— START Quoted text —
This patch adds the missing of_node_put() for of_find_node_by_path() and
of_get_cpu_node() in parse_dt_topology().

Cc: Russell King <linux@arm.linux.org.uk>
Cc: Vincent Guittot <vincent.guittot@linaro.org>
Cc: Juri Lelli <juri.lelli@gmail.com>
Signed-off-by: Dietmar Eggemann <dietmar.eggemann@arm.com>
---
 arch/arm/kernel/topology.c | 5 +++--
 1 file changed, 3 insertions(+), 2 deletions(-)

diff --git a/arch/arm/kernel/topology.c b/arch/arm/kernel/topology.c
index 15cc131ae387..81ec42333489 100644
--- a/arch/arm/kernel/topology.c
+++ b/arch/arm/kernel/topology.c
@@ -41,6 +41,7 @@ static void __init parse_dt_topology(void)
 		pr_err("No CPU information found in DT\n");
 		return;
 	}
+	of_node_put(cn);
 
 	for_each_possible_cpu(cpu) {
 		/* too early to use cpu->of_node */
@@ -50,8 +51,8 @@ static void __init parse_dt_topology(void)
 			continue;
 		}
 
-		if (topology_parse_cpu_capacity(cn, cpu))
-			of_node_put(cn);
+		topology_parse_cpu_capacity(cn, cpu);
+		of_node_put(cn);
 	}
 
 	topology_normalize_cpu_scale();
-- 
2.11.0

^ permalink raw reply related	[flat|nested] 6+ messages in thread

* Re: [PATCH v3 0/2] arm: remove cpu_efficiency
  2017-10-24 10:27 [PATCH v3 0/2] arm: remove cpu_efficiency Dietmar Eggemann
  2017-10-24 10:27 ` [PATCH v3 1/2] arm: topology: " Dietmar Eggemann
  2017-10-24 10:27 ` [PATCH v3 2/2] arm: topology: add missing of_node_put() for cpu device node Dietmar Eggemann
@ 2017-10-24 10:52 ` Russell King - ARM Linux
  2017-10-24 14:31   ` Dietmar Eggemann
  2 siblings, 1 reply; 6+ messages in thread
From: Russell King - ARM Linux @ 2017-10-24 10:52 UTC (permalink / raw)
— END Quoted text —
[Written problem a] Can you reproduce the stretch of the patch email from "This patch adds" through "insertions(+), 2 deletions(-)", substituting "absent" for "missing"?
The patch email has no connection to the listing that comes next.
— START Working data —
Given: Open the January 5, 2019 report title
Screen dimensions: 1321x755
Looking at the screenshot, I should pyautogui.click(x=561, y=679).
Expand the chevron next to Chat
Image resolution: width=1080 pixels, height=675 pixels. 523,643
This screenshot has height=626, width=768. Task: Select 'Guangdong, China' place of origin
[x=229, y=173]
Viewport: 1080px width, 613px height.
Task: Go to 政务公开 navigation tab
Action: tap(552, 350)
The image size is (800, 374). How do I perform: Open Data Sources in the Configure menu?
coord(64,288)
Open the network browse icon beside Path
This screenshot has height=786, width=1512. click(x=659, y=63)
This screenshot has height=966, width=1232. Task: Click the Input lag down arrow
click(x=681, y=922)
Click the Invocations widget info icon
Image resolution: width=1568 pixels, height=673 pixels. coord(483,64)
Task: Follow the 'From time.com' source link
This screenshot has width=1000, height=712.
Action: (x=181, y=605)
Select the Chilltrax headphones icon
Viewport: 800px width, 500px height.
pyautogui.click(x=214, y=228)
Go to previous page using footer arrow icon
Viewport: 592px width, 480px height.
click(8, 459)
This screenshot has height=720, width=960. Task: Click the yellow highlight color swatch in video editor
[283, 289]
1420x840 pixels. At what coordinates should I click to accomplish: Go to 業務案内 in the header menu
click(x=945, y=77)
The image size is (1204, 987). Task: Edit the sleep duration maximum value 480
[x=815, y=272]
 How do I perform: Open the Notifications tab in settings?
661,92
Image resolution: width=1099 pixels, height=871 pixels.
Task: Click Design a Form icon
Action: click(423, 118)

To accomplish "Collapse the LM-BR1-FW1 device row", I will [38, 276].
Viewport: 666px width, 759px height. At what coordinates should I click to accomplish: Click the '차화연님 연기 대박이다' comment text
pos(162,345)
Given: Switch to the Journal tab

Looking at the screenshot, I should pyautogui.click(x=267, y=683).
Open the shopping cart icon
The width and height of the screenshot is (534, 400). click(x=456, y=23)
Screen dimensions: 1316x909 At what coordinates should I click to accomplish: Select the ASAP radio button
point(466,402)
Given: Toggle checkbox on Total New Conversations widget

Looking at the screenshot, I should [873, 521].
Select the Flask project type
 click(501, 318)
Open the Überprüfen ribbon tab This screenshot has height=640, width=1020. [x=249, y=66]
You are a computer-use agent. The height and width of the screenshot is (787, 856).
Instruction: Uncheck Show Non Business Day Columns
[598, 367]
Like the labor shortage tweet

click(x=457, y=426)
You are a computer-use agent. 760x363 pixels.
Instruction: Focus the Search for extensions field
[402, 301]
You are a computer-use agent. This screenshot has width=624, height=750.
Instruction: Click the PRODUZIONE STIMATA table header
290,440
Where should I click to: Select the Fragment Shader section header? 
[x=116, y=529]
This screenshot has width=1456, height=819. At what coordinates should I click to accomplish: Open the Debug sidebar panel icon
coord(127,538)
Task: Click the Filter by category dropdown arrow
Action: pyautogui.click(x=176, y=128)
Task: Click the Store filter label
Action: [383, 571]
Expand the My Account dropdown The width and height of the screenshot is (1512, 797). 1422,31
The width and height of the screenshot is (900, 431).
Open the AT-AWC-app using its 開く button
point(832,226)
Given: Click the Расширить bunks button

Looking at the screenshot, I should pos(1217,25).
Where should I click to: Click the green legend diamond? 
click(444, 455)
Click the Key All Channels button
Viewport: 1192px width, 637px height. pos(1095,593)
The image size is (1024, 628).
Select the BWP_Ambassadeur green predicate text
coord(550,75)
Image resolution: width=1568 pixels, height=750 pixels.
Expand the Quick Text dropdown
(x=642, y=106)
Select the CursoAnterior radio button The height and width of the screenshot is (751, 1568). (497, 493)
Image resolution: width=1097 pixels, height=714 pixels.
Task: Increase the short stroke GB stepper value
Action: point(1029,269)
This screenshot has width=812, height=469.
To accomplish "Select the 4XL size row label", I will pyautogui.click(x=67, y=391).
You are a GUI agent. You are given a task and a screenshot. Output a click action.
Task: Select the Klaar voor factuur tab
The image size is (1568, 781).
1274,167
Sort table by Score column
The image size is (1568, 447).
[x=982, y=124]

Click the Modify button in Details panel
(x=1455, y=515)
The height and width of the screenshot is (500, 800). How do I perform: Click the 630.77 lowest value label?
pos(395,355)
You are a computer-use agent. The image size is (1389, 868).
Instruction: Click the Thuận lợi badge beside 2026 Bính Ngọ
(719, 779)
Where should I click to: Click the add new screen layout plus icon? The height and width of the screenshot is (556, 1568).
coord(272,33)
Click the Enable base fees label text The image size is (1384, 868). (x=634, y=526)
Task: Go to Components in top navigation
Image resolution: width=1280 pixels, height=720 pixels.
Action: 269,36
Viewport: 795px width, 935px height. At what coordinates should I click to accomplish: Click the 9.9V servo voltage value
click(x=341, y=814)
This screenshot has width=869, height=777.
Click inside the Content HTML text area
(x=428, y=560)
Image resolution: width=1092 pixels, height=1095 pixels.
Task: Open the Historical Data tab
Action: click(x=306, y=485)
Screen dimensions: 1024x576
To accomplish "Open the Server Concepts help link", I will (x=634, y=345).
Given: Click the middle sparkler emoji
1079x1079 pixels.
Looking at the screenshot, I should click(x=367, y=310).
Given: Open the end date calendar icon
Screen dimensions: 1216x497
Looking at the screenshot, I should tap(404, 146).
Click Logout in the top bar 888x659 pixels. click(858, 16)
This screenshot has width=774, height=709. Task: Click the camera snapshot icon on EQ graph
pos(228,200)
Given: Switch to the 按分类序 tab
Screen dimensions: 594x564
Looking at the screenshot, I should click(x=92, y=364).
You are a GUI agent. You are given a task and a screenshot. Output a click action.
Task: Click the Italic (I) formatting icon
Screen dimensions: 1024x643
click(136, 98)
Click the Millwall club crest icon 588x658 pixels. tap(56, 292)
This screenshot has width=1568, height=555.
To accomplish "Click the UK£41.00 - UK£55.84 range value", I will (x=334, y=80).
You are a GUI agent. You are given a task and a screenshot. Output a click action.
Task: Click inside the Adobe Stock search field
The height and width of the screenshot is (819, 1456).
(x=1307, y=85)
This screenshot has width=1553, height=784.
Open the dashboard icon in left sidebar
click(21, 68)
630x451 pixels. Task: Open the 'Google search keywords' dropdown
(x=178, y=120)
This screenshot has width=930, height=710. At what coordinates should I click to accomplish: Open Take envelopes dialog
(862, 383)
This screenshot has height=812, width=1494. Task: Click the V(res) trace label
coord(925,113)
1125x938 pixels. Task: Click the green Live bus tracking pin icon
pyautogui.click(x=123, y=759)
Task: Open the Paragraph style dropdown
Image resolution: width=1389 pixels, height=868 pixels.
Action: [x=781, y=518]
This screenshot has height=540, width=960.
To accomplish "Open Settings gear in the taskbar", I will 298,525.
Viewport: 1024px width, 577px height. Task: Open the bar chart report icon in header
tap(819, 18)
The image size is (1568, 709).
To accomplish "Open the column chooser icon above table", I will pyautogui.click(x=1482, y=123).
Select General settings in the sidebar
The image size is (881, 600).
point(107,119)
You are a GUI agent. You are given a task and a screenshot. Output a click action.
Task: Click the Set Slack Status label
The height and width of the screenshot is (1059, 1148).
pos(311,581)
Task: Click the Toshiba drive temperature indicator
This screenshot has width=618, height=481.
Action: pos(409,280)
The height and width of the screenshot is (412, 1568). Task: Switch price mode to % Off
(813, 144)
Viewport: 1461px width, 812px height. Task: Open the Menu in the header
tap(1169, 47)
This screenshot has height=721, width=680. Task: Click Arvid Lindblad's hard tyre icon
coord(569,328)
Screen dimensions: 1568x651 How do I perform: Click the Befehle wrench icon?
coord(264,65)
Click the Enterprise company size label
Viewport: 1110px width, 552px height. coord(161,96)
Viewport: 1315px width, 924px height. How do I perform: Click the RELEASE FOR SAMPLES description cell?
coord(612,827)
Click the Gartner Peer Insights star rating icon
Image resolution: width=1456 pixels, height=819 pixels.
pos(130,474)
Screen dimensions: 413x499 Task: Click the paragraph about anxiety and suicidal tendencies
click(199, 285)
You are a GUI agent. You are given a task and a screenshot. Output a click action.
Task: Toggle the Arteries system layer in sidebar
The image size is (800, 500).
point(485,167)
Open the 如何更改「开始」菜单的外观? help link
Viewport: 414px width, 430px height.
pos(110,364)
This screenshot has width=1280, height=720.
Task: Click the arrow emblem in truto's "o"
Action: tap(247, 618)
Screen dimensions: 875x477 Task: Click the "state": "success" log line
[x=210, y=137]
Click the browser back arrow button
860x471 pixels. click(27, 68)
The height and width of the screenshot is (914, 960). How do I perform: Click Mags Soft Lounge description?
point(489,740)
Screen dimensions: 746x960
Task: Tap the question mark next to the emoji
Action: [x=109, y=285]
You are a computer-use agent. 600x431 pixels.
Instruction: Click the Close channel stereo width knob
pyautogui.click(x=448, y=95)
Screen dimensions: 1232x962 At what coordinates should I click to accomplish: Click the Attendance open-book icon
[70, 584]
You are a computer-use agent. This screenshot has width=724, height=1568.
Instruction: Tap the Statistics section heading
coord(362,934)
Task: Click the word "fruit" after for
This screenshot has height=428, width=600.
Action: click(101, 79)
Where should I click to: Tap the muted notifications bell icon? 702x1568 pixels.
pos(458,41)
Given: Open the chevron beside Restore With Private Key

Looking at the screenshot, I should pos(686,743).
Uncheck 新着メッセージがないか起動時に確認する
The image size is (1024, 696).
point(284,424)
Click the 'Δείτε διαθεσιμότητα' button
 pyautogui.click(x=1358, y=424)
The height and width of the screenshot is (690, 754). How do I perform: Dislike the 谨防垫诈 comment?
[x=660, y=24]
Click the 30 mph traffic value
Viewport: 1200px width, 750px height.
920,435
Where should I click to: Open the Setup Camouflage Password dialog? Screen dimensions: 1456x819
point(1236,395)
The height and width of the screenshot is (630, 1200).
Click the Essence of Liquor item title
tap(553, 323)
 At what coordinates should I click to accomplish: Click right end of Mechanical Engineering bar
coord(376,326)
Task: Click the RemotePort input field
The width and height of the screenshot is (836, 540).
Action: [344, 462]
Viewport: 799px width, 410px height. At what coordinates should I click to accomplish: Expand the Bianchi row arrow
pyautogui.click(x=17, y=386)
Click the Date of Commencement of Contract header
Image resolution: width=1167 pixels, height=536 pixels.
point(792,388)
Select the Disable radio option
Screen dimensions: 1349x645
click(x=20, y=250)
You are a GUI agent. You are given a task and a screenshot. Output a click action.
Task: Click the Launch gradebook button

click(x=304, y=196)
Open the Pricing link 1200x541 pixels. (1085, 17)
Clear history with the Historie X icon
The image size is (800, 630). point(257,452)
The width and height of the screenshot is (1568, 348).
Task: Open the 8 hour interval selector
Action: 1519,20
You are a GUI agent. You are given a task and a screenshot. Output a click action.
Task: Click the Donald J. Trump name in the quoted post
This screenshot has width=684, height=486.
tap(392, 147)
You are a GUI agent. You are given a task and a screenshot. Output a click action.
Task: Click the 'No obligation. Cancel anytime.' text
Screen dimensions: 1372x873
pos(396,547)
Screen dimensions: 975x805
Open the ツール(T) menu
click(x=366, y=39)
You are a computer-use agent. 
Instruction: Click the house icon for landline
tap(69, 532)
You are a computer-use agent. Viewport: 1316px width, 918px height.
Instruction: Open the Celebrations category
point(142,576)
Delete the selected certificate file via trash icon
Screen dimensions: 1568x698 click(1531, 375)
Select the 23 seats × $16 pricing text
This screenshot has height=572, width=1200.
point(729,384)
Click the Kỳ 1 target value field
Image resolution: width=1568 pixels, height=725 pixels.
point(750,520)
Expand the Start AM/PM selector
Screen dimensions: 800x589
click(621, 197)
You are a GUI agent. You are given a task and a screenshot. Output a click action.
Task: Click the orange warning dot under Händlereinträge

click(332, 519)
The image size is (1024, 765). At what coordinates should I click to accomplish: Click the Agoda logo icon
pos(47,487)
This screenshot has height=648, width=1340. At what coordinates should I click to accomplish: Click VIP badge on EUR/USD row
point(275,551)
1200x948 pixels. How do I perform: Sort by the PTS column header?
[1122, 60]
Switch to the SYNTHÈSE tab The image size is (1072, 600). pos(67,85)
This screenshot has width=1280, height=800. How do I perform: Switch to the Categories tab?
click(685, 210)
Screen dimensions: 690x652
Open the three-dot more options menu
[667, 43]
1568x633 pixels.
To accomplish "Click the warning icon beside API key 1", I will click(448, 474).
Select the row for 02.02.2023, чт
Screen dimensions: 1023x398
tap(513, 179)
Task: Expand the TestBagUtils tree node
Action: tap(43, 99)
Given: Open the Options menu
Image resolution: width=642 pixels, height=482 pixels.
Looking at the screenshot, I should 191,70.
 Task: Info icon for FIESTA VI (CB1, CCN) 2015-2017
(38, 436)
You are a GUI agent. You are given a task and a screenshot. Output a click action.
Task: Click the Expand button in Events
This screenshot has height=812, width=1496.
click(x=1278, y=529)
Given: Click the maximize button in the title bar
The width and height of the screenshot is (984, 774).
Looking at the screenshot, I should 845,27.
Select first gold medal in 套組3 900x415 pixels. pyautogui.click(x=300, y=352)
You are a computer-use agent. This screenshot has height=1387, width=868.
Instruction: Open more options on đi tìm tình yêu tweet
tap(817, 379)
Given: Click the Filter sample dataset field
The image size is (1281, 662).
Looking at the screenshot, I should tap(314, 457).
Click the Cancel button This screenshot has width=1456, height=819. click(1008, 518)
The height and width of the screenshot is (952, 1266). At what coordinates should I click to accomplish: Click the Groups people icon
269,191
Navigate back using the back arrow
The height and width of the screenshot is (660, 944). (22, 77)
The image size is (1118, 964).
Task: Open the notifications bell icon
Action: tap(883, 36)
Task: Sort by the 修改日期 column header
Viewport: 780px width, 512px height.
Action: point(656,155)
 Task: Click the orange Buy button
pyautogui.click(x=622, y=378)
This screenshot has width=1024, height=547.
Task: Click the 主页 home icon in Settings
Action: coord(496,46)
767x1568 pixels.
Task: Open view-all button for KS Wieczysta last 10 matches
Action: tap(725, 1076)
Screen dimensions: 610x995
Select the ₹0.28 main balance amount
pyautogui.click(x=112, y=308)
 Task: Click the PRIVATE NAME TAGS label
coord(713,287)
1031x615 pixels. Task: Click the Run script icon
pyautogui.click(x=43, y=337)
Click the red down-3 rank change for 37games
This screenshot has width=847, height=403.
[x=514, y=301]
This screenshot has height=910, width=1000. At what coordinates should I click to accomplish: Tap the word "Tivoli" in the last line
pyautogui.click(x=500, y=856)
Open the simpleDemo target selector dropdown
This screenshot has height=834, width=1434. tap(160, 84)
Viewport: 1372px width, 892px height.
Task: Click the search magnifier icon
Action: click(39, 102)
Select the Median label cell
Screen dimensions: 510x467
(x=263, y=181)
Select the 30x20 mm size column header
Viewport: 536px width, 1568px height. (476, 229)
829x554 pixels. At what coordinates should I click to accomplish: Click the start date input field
— END Working data —
[Written problem b] Could you present the stretch of the listing from the line containing "The image size is (1024, 628)." through the line containing "will (x=634, y=345)." as a numbered list, omitting blank lines?

[Complete output a]
This patch adds the absent of_node_put() for of_find_node_by_path() and
of_get_cpu_node() in parse_dt_topology().

Cc: Russell King <linux@arm.linux.org.uk>
Cc: Vincent Guittot <vincent.guittot@linaro.org>
Cc: Juri Lelli <juri.lelli@gmail.com>
Signed-off-by: Dietmar Eggemann <dietmar.eggemann@arm.com>
---
 arch/arm/kernel/topology.c | 5 +++--
 1 file changed, 3 insertions(+), 2 deletions(-)

[Complete output b]
1. The image size is (1024, 628).
2. Select the BWP_Ambassadeur green predicate text
3. coord(550,75)
4. Image resolution: width=1568 pixels, height=750 pixels.
5. Expand the Quick Text dropdown
6. (x=642, y=106)
7. Select the CursoAnterior radio button The height and width of the screenshot is (751, 1568). (497, 493)
8. Image resolution: width=1097 pixels, height=714 pixels.
9. Task: Increase the short stroke GB stepper value
10. Action: point(1029,269)
11. This screenshot has width=812, height=469.
12. To accomplish "Select the 4XL size row label", I will pyautogui.click(x=67, y=391).
13. You are a GUI agent. You are given a task and a screenshot. Output a click action.
14. Task: Select the Klaar voor factuur tab
15. The image size is (1568, 781).
16. 1274,167
17. Sort table by Score column
18. The image size is (1568, 447).
19. [x=982, y=124]
20. Click the Modify button in Details panel
21. (x=1455, y=515)
22. The height and width of the screenshot is (500, 800). How do I perform: Click the 630.77 lowest value label?
23. pos(395,355)
24. You are a computer-use agent. The image size is (1389, 868).
25. Instruction: Click the Thuận lợi badge beside 2026 Bính Ngọ
26. (719, 779)
27. Where should I click to: Click the add new screen layout plus icon? The height and width of the screenshot is (556, 1568).
28. coord(272,33)
29. Click the Enable base fees label text The image size is (1384, 868). (x=634, y=526)
30. Task: Go to Components in top navigation
31. Image resolution: width=1280 pixels, height=720 pixels.
32. Action: 269,36
33. Viewport: 795px width, 935px height. At what coordinates should I click to accomplish: Click the 9.9V servo voltage value
34. click(x=341, y=814)
35. This screenshot has width=869, height=777.
36. Click inside the Content HTML text area
37. (x=428, y=560)
38. Image resolution: width=1092 pixels, height=1095 pixels.
39. Task: Open the Historical Data tab
40. Action: click(x=306, y=485)
41. Screen dimensions: 1024x576
42. To accomplish "Open the Server Concepts help link", I will (x=634, y=345).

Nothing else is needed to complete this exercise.